Even in its current form, Eucrisa causes a burning or stinging sensation, which has significantly limited its uptake.

Amgen has oral PDE4 inhibitor Otezla, which sold $2.2 billion in 2021. But Otezla could cause diarrhea and nausea to the tune of 17% for each side effect in clinical trials of plaque psoriasis.

Zoryve boasts an efficacy that’s “at least as good as” Otezla in psoriasis, but without the burning and stinging of Eucrisa and has shown “hardly any” of the gastrointestinal side effects of Otezla, Watanabe said.

Across two clinical trials, DERMIS-1 and DERMIS-2, Zoryve achieved investigator-assessed treatment success in 40% of patients at week 8, compared to around 6% to 7% for a dummy drug.

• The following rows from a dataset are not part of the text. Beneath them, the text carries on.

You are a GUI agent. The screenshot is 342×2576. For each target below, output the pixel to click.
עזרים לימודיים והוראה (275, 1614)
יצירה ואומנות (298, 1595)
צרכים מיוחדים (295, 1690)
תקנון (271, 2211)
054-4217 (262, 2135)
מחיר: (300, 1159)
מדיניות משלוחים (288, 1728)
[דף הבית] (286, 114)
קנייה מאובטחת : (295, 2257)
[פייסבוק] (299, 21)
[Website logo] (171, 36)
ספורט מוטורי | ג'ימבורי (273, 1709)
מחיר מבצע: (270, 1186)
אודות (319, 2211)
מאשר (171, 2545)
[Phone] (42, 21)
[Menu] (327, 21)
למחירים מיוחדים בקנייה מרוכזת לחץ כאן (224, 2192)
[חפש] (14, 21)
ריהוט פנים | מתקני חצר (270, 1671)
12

Doctors really like Zoryve’s strong safety profile, SVB Securities analysts recently noted after the FDA flagged safety concerns for JAK inhibitors, including Opzelura. In a survey SVB did last year, 84% of physicians expressed no concern over Zoryve’s safety profile, including 45% who called it encouraging.

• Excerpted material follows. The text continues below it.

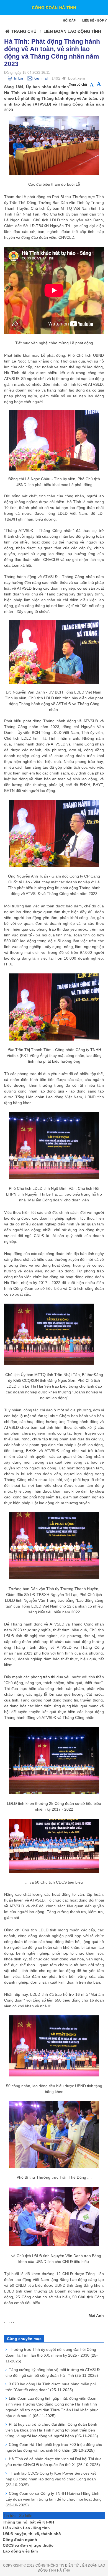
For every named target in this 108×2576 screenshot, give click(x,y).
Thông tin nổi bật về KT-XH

What’s more, while both Eucrisa and Otezla are taken twice daily, Zoryve is a once-daily treatment. Eucrisa failed to win over patients also because of its greasy ointment texture, Watanabe noted, whereas Zoryve’s cream formulation means it can be absorbed quickly by the skin.

In the current psoriasis treatment landscape, novel biologics’ such as Novartis’ Cosentyx, Eli Lilly’s Taltz and AbbVie’s Skyrizi have demonstrated remarkable efficacy in psoriasis. Watanabe, who previously worked on the marketing of Enbrel at Amgen, said Zoryve isn’t positioned as a competitor to the biologics.

“We really see us as being complementary to—not competing with—the biologics,” the chief executive said.

Despite their stellar efficacy, only about 8% of psoriasis patients are actually on a biologic, while almost every patient is on a topical drug, Watanabe noted. Besides, biologics have shown they could get about 50% of psoriasis patients to completely normal skin. That leaves another 50% where Zoryve could come in to help clear out any leftover plaques, he added.

Zoryve also differentiates itself with a specific mention of treating skin folds on its label. These are sensitive areas where traditional steroids may cause additional side effects.

“Doctors have told us that’s the first place I’m going to use Zoryve because it’s so obvious and I don’t have any good options there,” Watanabe said.

Other patients who have repeatedly cycled through steroids and Vitamin D analogs, those that suffer from itch and those who are averse to steroids will likely be the first adopters of Zoryve, Watanabe said.

Still, Zoryve may face tough competition from Dermavant’s Vtama cream, an AhR agonist, which also comes with a fairly clean safety profile except for reports of hair follicle inflammation. In SVB’s survey, physician responses on efficacy, safety and future use were all more favorable for Vtama than Zoryve.

Arcutis has been preparing for the launch for a long time. The company’s medical affairs team has been educating doctors for a year and a half, and it brought on its payer team a year ago. It has also hired half of its sales team, with the other half planned at approval.

The company is looking beyond psoriasis as well. Phase 3 trials of Zoryve in atopic dermatitis are expected to read out by the end of the year. A foam formulation of the drug recently returned positive results in a phase 3, and Arcutis now plans to file with the FDA early next year, Watanabe said.